SECIモデルを導入する3つの大きなメリット 

SECIモデルを導入することで、主に以下の3つのメリットが挙げられます。 

①属人化を解消し、組織の持続性を高める
②人材育成の効率化と標準化を実現する
③新たなイノベーションを生み出す土台になる 

メリット1:属人化を解消し、組織の持続性を高める 

特定のベテランに頼り切りの状態から脱却し、誰が担当しても一定のクオリティを維持できる体制が整います。これは事業継続計画(BCP)の観点からも極めて重要です。 

メリット2:人材育成の効率化と標準化を実現する 

「背中を見て育て」という時間のかかる育成から、体系化された知識を活用した「効率的な自学自習」が可能になります。新入社員の早期戦力化に直結します。 

メリット3:新たなイノベーションを生み出す土台になる 

個人の知識が混ざり合う(連結化)過程で、これまでにない新しいアイデアや解決策が生まれます。知識は共有されることで減るのではなく、むしろ増大していきます。 

属人化解消へ!SECIモデル実践の5ステップ 

SECIモデルを現場で実践するための具体的な導入手順を5つのステップで解説します。 

①目的の明確化とスモールスタート
②心理的安全性の確保と体制構築
③「場」の設計とツールの選定・導入
④プロセスの実行と活動の可視化
⑤継続的な改善と定着化 

Step1:目的の明確化とスモールスタート 

いきなり全社展開を目指すと、現場の負担が重すぎて失敗する可能性があります。
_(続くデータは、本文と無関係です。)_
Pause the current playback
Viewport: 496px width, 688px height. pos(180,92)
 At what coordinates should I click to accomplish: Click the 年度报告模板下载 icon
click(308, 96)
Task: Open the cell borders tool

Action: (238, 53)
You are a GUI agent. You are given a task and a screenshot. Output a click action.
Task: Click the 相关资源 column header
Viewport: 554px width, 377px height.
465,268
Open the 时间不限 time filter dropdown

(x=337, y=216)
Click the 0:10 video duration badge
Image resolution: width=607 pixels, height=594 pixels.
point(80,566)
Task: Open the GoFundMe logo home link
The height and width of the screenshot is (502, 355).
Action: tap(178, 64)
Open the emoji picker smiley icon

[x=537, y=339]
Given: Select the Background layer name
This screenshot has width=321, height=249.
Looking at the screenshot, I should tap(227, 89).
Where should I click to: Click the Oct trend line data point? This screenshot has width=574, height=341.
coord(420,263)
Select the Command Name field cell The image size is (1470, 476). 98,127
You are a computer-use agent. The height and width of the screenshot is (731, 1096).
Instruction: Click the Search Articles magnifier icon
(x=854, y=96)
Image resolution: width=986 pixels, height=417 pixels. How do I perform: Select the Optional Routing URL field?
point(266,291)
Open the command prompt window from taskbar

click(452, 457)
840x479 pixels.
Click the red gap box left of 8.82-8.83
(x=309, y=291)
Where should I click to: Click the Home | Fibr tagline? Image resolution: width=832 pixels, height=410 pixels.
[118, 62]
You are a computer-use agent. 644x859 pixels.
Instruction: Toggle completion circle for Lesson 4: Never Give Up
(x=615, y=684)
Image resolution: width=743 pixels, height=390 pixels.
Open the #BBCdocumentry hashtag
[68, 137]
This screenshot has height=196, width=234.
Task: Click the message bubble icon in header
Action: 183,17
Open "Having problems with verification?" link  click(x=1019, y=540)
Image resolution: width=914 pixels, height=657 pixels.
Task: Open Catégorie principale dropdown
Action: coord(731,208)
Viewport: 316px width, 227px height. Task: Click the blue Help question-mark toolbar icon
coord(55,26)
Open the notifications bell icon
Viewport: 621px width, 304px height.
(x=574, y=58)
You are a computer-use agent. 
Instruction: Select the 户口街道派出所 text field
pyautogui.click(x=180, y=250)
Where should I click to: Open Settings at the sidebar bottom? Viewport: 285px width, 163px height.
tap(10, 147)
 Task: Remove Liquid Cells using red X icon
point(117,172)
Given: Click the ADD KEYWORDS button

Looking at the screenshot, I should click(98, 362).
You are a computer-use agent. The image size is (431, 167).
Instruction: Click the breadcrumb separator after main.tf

そのため、「最も属人化が深刻な部署」や「継承が急がれる特定の技術」など、領域を絞ってパイロット運用を開始しましょう。 

Step2:心理的安全性の確保と体制構築 

どうしても「自分のノウハウを公開したら自分の価値(存在意義)が下がる」と考える従業員もいます。ナレッジの共有をポジティブに捉える文化づくりと、共有に貢献した人を評価する仕組みを設計します。 

Step3:「場」の設計とツールの選定・導入 

情報を蓄積するシステム(社内wikiや動画マニュアルツールなど)を導入します。システムを選定する際には「現場がいかに手軽に入力できるか」というポイントを大切にしましょう。 

Step4:プロセスの実行と活動の可視化 

定期的なワークショップを開催し、「書き出す(表出化)」時間を強制的に確保します。どれだけナレッジが溜まったかを数値で可視化し、活動の熱量を維持します。 

Step5:継続的な改善と定着化 

溜まった情報を定期的に見直し、古い情報を更新します(連結化)。現場から「このマニュアルのおかげで助かった」という成功体験(内面化)を吸い上げ、好循環を定着させます。 

「SECIモデル」に関するQ&A 

Q:SECIモデルとナレッジマネジメントの違いは何ですか?  

A:ナレッジマネジメントは経営手法全体を指し、SECIモデルはその中で「知識がどう作られ、共有されるか」を説明する具体的な思考フレームワーク(理論モデル)という関係です。 

Q:暗黙知を形式知化するのが難しい場合はどうすればいいですか?  

A:無理に文章化せず、動画での記録や、熟練者へのインタビュー動画・音声、または「たとえ話(メタファー)」を用いるのが効果的です。 

Q:忙しい現場に「書き出す」時間を取ってもらうには?  

A:業務時間を「作業」と「振り返り」に分け、振り返りも業務の一部として評価に組み込むことが重要です。また、音声入力ツールなど「書く手間」を省く工夫も有効です。 

Q:古いマニュアルが放置され、結局誰も見なくなってしまいます。対策はありますか?  

A:情報の鮮度を保つ「編集責任者」を任命してください。また、現場の疑問にAIが回答する仕組みを導入し、AIの回答が間違っていたら修正してもらうという「共同作業化(あるいは自動化)」も注目されています。